(Interface element records)
________________________________________
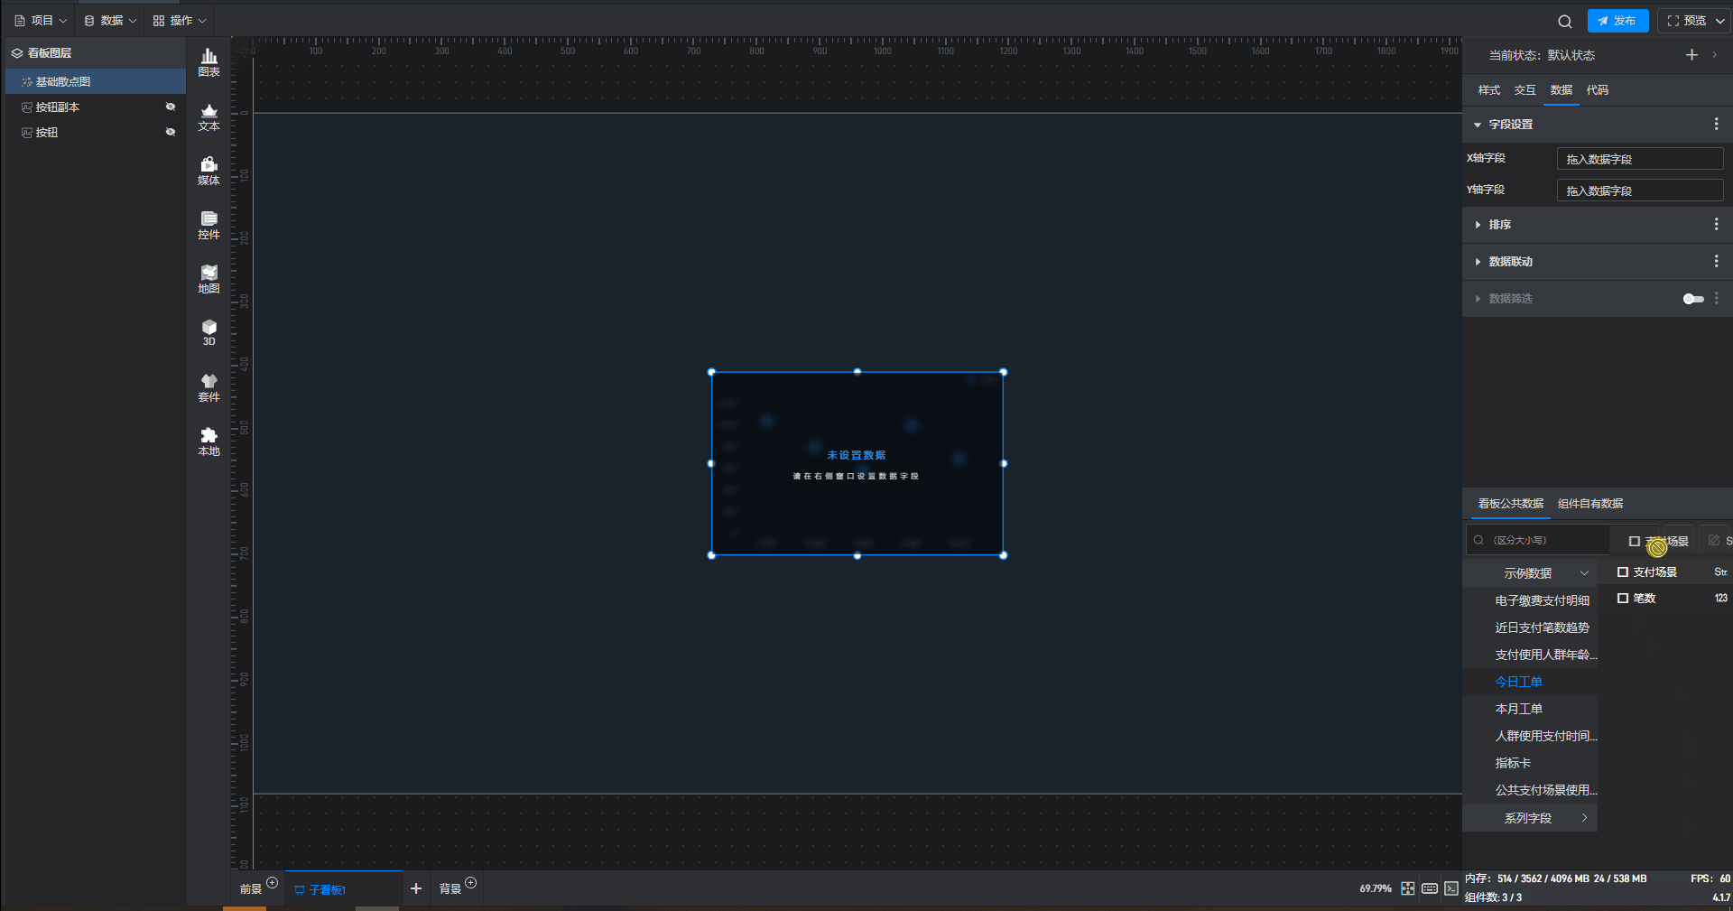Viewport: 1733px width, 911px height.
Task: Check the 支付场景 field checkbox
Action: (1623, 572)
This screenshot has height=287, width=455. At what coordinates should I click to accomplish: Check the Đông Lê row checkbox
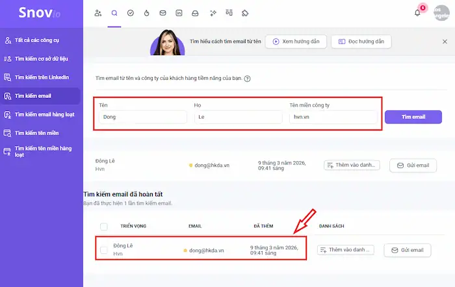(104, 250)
________________________________________
### Exercise prompt
Write out every row above word for word, leaving the pictures out.

### Final result
Viewport: 1733px width, 911px height.
Task: Check the 支付场景 field checkbox
Action: (1623, 572)
This screenshot has height=287, width=455. At what coordinates should I click to accomplish: Check the Đông Lê row checkbox
(104, 250)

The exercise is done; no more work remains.